Astronomy on Tap Chicago: Enter the Singularity: Black Holes and Brew-tron Stars (February 26, 2019 – Marz Brewing)

Astronomy on Tap Chicago Presents:
ENTER THE SINGULARITY: BLACK HOLES AND BREW-TRON STARS

Prepare to have your mind spaghetti-fied at Marz Brewing on February 26th at 7PM with fun facts about the most extreme objects in the universe: black holes and neutron stars! We’ll have two short talks accompanied by trivia, and there will be a lot of great Marz brews to taste as you are sucked into a region of immense space-time curvature. Here are some quick previews of the talks and speakers:

Black holes are the most fascinating objects in the universe. They are surprisingly simple to describe but, despite this simplicity, there is still so much we don’t understand about them. In many ways they represent the frontier of our knowledge of physics and the universe. Gautam Satishchandran, a graduate student at the University of Chicago, will describe the few (surprising!) things that we do know about black holes and explain how they hold the key to unlocking the deepest questions about the universe.

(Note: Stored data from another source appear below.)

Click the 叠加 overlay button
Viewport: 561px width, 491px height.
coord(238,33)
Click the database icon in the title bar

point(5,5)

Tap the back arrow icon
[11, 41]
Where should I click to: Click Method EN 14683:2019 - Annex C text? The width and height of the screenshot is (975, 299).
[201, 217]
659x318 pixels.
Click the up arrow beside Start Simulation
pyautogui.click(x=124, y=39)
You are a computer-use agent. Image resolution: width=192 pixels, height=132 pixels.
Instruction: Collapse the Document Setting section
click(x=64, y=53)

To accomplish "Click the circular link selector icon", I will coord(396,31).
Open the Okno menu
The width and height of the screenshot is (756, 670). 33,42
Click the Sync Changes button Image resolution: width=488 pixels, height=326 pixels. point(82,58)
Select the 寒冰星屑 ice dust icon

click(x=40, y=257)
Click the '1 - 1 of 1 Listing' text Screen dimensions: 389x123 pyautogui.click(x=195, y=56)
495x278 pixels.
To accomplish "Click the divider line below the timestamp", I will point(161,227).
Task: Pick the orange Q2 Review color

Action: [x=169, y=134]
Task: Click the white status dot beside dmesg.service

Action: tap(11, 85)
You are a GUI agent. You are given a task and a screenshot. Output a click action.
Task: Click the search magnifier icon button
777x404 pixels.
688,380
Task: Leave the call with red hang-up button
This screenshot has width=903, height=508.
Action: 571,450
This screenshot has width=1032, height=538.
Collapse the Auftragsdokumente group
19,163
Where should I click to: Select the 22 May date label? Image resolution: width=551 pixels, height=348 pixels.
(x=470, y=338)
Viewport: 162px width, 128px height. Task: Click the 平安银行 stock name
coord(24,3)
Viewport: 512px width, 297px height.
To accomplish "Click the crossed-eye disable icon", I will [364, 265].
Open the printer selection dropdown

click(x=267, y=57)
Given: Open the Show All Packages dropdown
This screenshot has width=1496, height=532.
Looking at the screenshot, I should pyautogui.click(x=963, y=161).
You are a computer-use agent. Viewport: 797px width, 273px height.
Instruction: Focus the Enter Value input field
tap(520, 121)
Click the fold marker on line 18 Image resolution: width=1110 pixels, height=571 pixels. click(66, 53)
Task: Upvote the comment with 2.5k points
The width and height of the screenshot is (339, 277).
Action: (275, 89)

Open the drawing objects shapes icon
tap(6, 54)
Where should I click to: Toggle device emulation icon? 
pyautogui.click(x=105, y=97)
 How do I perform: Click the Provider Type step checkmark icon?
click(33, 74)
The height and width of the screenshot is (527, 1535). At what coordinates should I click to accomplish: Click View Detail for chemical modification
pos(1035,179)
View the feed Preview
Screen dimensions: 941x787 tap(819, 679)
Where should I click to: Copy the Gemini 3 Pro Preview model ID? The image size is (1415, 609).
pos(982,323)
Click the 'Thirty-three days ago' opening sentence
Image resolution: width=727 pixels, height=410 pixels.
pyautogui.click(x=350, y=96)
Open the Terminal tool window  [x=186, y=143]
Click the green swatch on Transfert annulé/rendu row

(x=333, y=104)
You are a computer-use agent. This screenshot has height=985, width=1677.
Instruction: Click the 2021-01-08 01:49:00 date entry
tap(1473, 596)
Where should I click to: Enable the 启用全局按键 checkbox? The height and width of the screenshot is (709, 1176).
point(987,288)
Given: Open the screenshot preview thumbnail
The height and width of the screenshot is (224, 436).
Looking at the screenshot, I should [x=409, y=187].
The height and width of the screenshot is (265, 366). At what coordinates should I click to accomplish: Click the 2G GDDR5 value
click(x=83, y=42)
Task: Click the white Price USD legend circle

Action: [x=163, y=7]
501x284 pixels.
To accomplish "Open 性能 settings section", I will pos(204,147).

Looking for the most extreme matter in the universe? The inside of a neutron star is a good place to start. These leftovers from massive stars exploding are about 500,000 times heavier than the Earth, but no larger in diameter than the city of Chicago. Their cores are so dense that we don’t really know what they’re made of: dark matter? strange quarks? nuclear pasta? Phil Landry, a postdoc at the University of Chicago and a member of the LIGO scientific collaboration, will discuss some of these proposals and explain how ripples in spacetime can tell us what’s going on inside neutron stars.